→ JOB:
Can you copy the lines below word for word, starting at the very first line and ending at the line that contains "Action: click(x=778, y=239)", with both of those lines included and the pictures left out?

━━━━━━━━

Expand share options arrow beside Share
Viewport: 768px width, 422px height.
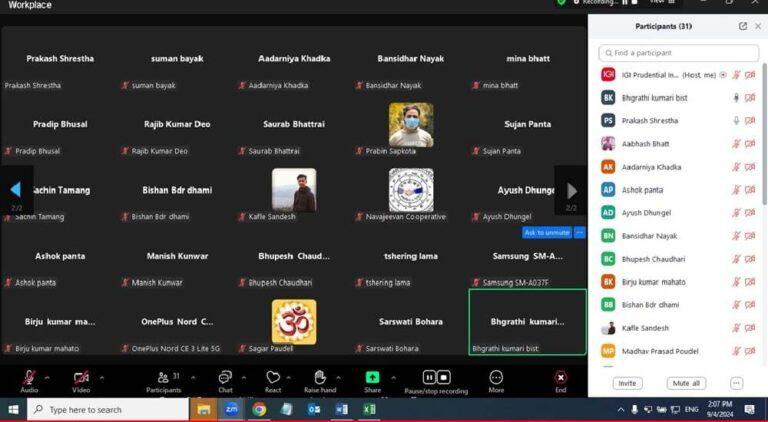click(393, 377)
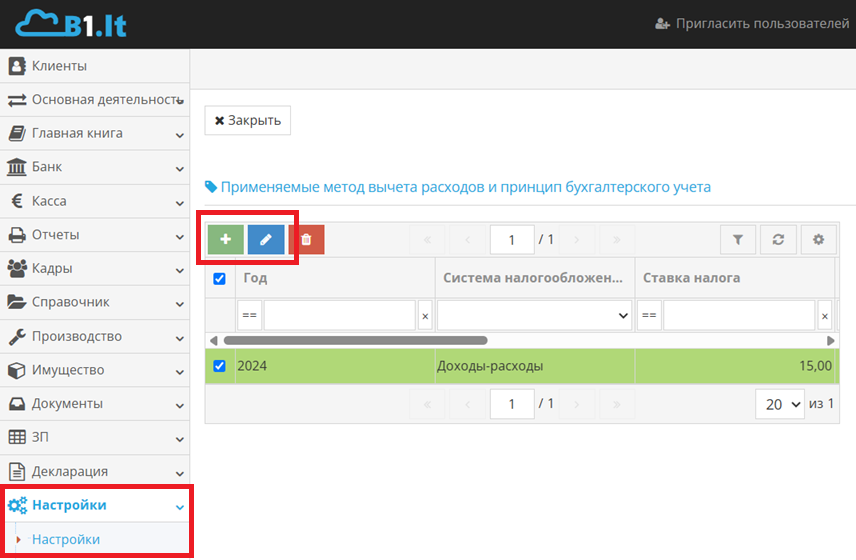Viewport: 856px width, 560px height.
Task: Refresh the table with the reload icon
Action: click(x=778, y=239)
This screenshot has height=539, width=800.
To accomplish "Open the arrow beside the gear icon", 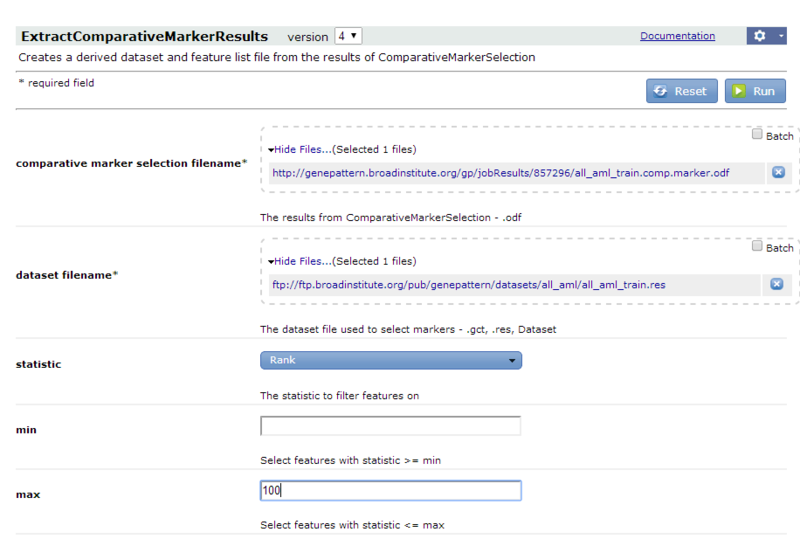I will click(781, 36).
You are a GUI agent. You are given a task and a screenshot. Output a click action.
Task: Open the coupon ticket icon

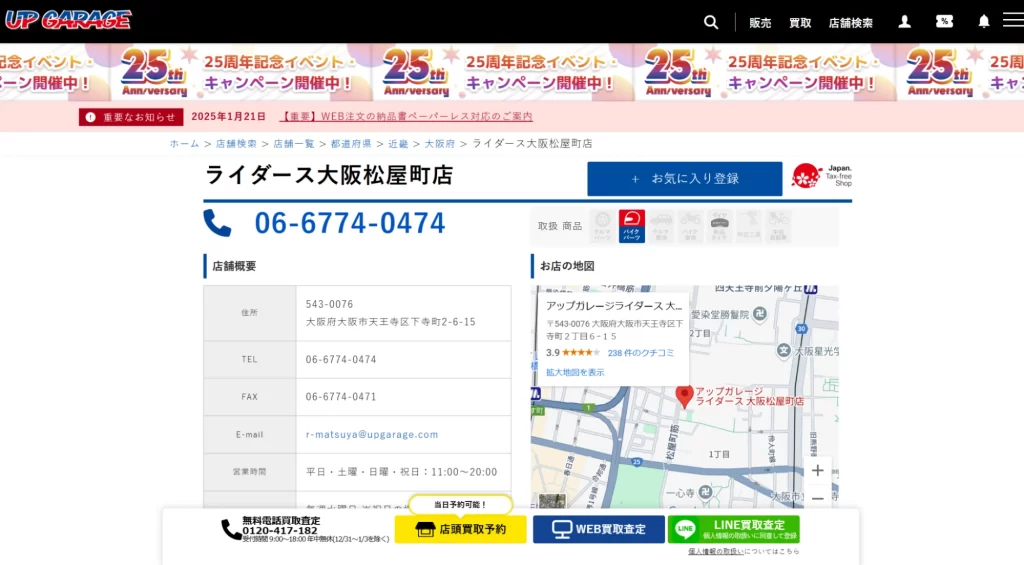(944, 22)
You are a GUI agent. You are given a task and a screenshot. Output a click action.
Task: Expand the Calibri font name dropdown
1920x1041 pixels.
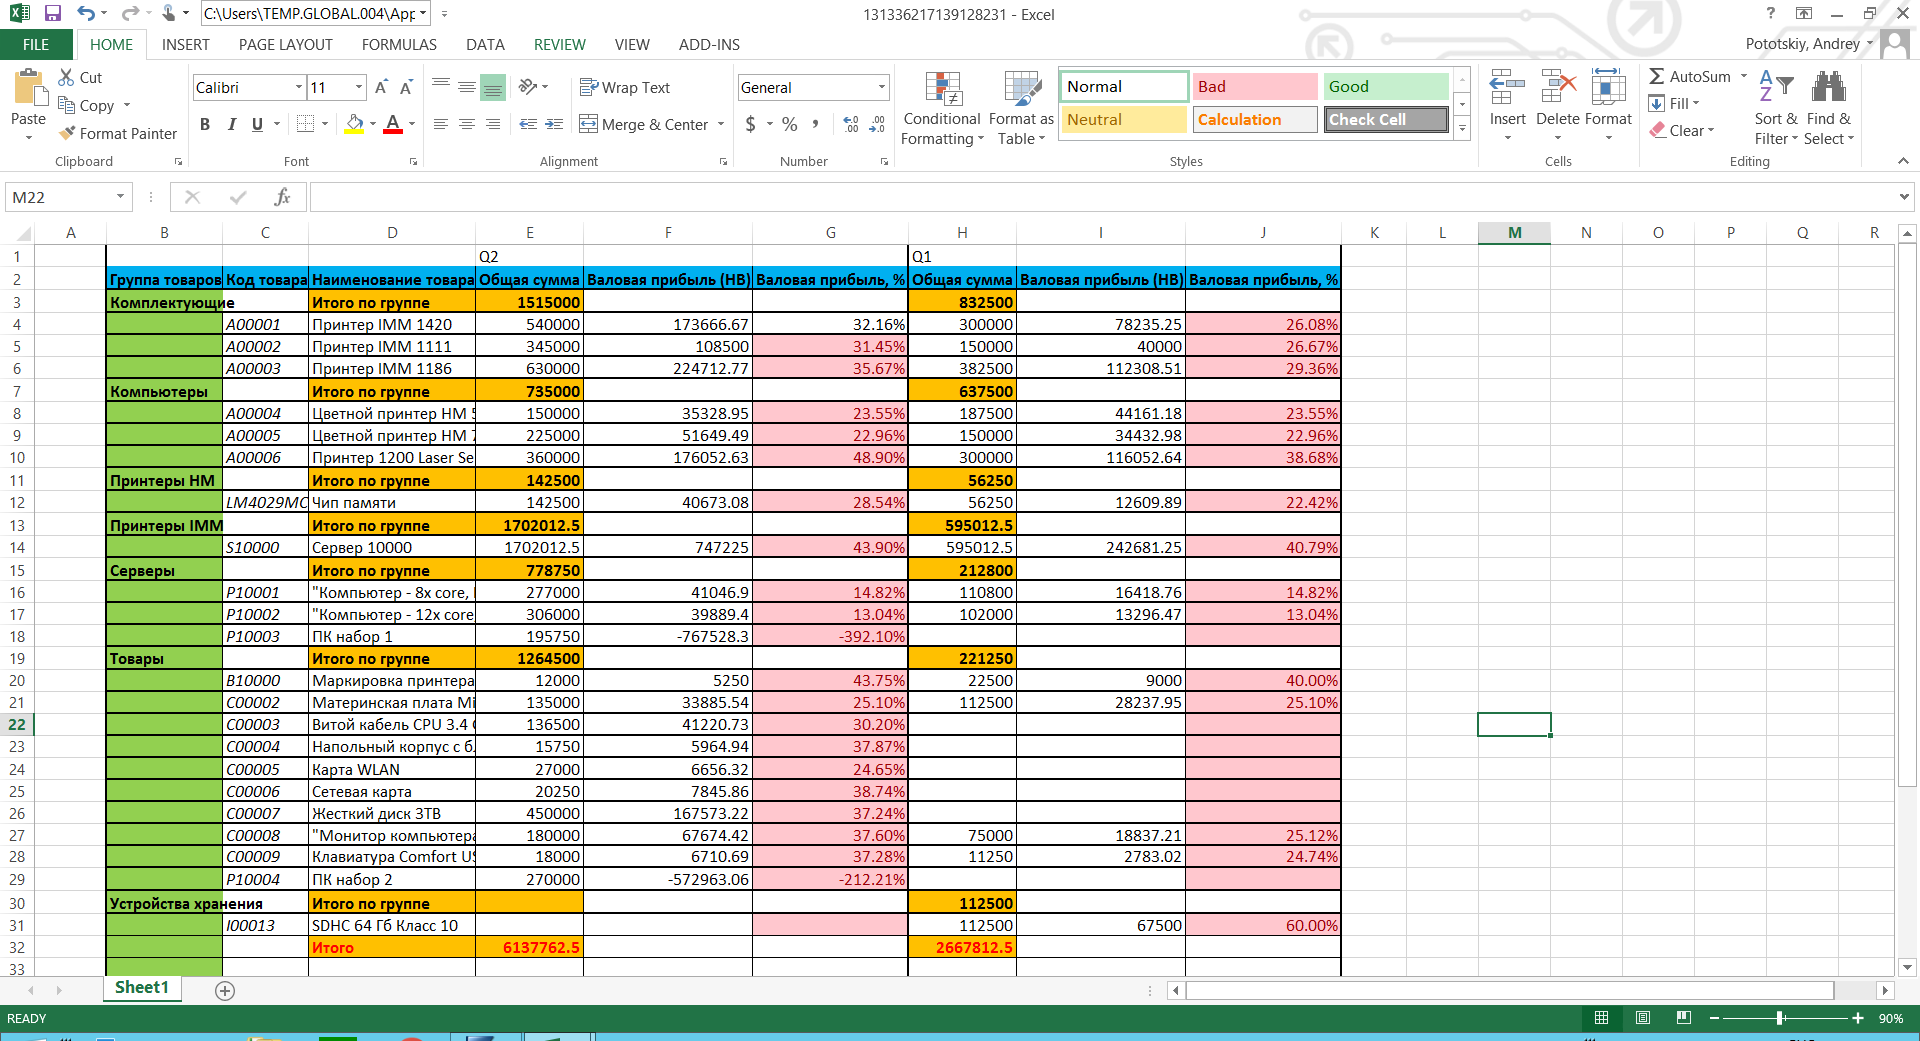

━━━━━━━━

→ EXPECTED ANSWER:
Expand share options arrow beside Share
Viewport: 768px width, 422px height.
click(393, 377)
Viewport: 856px width, 560px height.
Task: Refresh the table with the reload icon
Action: click(x=778, y=239)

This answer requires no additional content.